China is dominant in the global EV sector, accounting for 69% of all new EV sales in December, and continued growth is on the cards. Last year saw a 37% annual growth in sales, with approximately nine million new EVs sold and a market share of 34%.
The country has also advanced its EV penetration targets, aiming for a 45% market share by 2027, an increase from the originally planned 40% by 2030.
“With local players continuing consolidation, this strategic move opens a critical window for non-Chinese automakers struggling to gain a foothold in its booming EV market,” the report said.
Closing 2023 with 26.5 million passenger cars sold, China saw a 10.8% increase compared with 2022. December marked another milestone, with EVs achieving a record-breaking month of sales at 1.13 million units, marking a 50% annual increase. BEVs accounted for 27.6% of car sales for the month and 40% of all sales.

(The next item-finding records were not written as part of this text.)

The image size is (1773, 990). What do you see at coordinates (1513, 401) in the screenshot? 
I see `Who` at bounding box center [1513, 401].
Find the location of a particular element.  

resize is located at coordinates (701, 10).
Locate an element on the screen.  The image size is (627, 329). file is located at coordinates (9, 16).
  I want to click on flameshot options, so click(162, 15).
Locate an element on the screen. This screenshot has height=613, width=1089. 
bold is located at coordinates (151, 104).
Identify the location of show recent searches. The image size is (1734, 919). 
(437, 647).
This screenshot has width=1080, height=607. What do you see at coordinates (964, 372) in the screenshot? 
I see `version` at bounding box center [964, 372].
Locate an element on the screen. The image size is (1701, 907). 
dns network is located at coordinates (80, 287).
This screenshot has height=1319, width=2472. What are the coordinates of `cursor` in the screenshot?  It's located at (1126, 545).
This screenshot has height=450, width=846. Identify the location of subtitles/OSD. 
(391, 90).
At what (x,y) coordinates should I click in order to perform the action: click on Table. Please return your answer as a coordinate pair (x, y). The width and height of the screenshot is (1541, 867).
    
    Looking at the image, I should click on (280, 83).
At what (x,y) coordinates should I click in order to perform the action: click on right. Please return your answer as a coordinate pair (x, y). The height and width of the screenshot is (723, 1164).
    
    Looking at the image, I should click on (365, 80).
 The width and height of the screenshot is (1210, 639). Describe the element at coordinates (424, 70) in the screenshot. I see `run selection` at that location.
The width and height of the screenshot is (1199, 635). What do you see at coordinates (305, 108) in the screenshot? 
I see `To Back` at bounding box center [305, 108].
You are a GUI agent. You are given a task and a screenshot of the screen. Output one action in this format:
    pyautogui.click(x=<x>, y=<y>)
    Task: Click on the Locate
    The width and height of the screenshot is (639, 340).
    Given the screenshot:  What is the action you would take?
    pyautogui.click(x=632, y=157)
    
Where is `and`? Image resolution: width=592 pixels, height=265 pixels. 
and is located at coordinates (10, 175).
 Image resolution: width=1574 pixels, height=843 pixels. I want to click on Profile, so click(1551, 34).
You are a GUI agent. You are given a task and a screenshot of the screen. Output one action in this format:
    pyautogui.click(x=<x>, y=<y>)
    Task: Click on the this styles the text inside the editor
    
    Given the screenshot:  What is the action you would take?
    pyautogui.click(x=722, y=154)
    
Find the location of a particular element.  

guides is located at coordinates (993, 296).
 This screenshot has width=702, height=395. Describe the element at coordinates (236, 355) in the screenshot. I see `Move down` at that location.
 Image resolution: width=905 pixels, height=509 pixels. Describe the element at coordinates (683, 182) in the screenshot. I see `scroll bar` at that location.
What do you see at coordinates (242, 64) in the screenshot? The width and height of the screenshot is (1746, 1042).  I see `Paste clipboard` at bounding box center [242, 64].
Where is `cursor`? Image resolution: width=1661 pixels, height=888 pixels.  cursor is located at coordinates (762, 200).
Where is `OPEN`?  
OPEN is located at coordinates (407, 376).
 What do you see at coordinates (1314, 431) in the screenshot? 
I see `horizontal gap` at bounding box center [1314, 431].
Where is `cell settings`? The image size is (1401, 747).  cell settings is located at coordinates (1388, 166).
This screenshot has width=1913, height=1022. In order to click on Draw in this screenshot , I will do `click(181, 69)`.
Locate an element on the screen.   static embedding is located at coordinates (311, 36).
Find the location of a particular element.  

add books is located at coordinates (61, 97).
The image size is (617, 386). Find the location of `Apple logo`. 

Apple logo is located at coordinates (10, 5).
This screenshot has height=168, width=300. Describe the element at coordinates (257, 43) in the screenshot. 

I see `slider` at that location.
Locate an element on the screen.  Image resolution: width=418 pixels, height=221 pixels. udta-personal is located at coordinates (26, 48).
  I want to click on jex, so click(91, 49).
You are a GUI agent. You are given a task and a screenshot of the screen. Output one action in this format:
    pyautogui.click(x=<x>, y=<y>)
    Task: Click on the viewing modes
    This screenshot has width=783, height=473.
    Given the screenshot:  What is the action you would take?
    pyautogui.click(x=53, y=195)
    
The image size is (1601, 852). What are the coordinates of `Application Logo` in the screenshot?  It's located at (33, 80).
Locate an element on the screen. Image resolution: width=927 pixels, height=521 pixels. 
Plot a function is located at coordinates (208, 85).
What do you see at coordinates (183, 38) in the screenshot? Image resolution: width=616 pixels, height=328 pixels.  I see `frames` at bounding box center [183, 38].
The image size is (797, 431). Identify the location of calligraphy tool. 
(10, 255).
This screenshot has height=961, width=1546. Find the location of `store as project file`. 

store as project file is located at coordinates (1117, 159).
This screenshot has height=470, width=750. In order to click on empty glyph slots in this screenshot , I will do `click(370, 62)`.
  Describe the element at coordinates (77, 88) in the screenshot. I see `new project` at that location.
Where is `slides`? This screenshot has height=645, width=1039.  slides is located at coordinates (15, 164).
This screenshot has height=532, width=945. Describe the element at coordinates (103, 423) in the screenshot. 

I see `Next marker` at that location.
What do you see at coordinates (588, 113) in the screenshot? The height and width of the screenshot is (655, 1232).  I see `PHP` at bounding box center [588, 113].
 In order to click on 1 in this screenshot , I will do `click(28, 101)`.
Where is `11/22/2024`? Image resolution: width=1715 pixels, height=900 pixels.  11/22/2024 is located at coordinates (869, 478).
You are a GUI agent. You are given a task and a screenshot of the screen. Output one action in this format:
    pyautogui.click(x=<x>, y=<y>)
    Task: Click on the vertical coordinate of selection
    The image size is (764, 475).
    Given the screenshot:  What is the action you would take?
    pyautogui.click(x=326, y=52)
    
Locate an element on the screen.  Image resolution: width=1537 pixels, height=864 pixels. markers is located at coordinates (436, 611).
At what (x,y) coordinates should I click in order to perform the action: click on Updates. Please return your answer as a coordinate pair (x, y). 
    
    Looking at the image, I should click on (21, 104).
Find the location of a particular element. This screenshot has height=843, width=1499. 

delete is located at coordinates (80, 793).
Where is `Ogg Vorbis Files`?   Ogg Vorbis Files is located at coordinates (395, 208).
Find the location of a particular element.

In Europe, market penetration is expected to grow, but slower than in previous years, at 3.3 million units in 2024. The US EV market suffered a lacklustre 2023, with uncertainty surrounding tax credits and interest rates complicating consumer decisions to switch to an electric vehicle.
Rystad Energy senior energy systems analyst, Abhishek Murali, said Chinese automakers were also aggressively expanding into emerging markets, overshadowing established players.
“This eastward shift is particularly evident in Europe, where a stagnant EV market finds hope in the arrival of budget-friendly Chinese brands. However, this influx also presents challenges: local automakers face mounting pressure to adapt, struggling with plant conversions and production delays,” said Murali.
“China's pivotal role in this dynamic becomes even more pronounced as a global supply chain leader. Meanwhile, in the West, the US presents a complex landscape. The Inflation Reduction Act's subsidies offer a potential boon, but strict rules on foreign entities ultimately dampen automotive spending, particularly in the EV segment.”